Quem é vivo sempre aparece

Michel Temer - Foto Marcello Fim/Zimel Press / Agência O Globo

Cem mil mortes e Bolsonaro vai ajudar o Líbano que enterra menos de duzentas vítimas do terrorismo internacional. Essa ajuda não é solidariedade: é inveja. Não significa qualquer sentimento cristão, mas antes admiração secreta pelo esplendor do cogumelo traçado no céu de Beirute a evocar bombas atômicas sobre Hiroxima e Nagasaki. Que portento! Que capacidade destrutiva! Uma lembrança a atravessar décadas, agora nos 70 anos da explosão.

Jair Bolsonaro envia comitiva ao Líbano em reverência à destruição da zona portuária da capital. Ele tem certeza de que serão muitos mais os mortos, mutilados, feridos física e psicologicamente pela explosão. Invejoso da capacidade destrutiva dos autores que receberia em Brasília com honra e louvor para pespegar-lhes no peito a Ordem do Cruzeiro do Sul ou a Comenda do Grão Vírus.

Fala-se e acusa-se aqui e ali o estado de Israel pela bomba. Não sei, mas sim sei que o governo israelense é muito querido por Bolsonaro e a simples hipótese deve enchê-lo de orgulho, como as trapalhadas de Donald Trump o levam ao orgasmo. Os Bolsonaro machos são do tipo que na minha adolescência dizia-se que “gozavam com o pau dos outros”, sabe como? Um vascaíno que sacaneia o botafoguense porque perdeu para o Fluminense.

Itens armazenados
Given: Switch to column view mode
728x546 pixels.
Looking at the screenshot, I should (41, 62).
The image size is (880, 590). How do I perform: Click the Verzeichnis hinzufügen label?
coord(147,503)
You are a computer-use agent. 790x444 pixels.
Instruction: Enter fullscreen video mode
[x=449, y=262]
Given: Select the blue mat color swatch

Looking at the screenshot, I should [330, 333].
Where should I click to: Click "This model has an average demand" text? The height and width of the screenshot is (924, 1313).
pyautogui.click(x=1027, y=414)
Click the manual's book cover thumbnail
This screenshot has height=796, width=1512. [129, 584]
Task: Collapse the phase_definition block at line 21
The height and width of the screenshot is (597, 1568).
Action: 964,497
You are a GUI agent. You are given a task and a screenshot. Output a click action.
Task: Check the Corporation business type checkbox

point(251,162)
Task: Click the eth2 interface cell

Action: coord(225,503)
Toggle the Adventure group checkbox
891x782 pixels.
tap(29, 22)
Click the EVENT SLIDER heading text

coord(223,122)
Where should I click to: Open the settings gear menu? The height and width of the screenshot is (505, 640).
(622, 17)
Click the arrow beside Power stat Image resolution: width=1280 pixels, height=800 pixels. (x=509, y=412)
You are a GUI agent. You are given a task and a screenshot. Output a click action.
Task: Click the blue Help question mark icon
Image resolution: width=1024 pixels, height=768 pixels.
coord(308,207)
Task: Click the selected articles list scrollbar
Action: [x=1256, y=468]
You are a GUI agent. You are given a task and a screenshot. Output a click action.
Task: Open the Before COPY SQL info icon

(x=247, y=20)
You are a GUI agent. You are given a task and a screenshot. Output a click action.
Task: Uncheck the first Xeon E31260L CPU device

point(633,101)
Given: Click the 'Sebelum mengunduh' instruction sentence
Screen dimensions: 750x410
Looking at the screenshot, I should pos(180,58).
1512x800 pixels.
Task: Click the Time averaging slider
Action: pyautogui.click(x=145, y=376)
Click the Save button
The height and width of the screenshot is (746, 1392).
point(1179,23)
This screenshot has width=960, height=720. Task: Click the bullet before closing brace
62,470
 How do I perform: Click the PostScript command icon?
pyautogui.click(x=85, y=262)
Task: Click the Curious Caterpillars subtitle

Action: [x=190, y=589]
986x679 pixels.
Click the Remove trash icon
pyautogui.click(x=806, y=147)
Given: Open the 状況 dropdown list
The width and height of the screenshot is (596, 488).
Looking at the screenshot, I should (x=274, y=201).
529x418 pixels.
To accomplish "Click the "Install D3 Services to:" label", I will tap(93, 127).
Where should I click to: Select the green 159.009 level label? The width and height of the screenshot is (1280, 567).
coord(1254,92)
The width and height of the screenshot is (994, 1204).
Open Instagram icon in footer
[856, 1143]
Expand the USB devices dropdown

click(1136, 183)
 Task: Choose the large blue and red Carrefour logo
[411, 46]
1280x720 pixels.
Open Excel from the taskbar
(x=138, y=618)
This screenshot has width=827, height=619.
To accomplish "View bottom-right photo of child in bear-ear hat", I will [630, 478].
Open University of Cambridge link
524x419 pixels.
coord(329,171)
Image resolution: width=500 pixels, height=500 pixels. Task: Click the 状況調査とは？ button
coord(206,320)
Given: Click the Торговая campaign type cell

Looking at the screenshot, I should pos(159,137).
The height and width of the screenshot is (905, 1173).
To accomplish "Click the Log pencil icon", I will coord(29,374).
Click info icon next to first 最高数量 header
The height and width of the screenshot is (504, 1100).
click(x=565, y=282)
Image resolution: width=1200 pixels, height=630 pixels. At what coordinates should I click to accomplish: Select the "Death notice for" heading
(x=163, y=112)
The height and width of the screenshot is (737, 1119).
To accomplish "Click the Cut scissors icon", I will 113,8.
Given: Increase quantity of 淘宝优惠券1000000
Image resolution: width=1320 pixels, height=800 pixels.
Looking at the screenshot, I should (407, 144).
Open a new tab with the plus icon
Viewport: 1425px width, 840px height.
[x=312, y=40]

• Requisitos do exercício:
Extraia do trecho fornecido a passagem que começa em "Quem é vivo" e termina em "anos da explosão.".

• Resposta da tarefa:
Quem é vivo sempre aparece

Michel Temer - Foto Marcello Fim/Zimel Press / Agência O Globo

Cem mil mortes e Bolsonaro vai ajudar o Líbano que enterra menos de duzentas vítimas do terrorismo internacional. Essa ajuda não é solidariedade: é inveja. Não significa qualquer sentimento cristão, mas antes admiração secreta pelo esplendor do cogumelo traçado no céu de Beirute a evocar bombas atômicas sobre Hiroxima e Nagasaki. Que portento! Que capacidade destrutiva! Uma lembrança a atravessar décadas, agora nos 70 anos da explosão.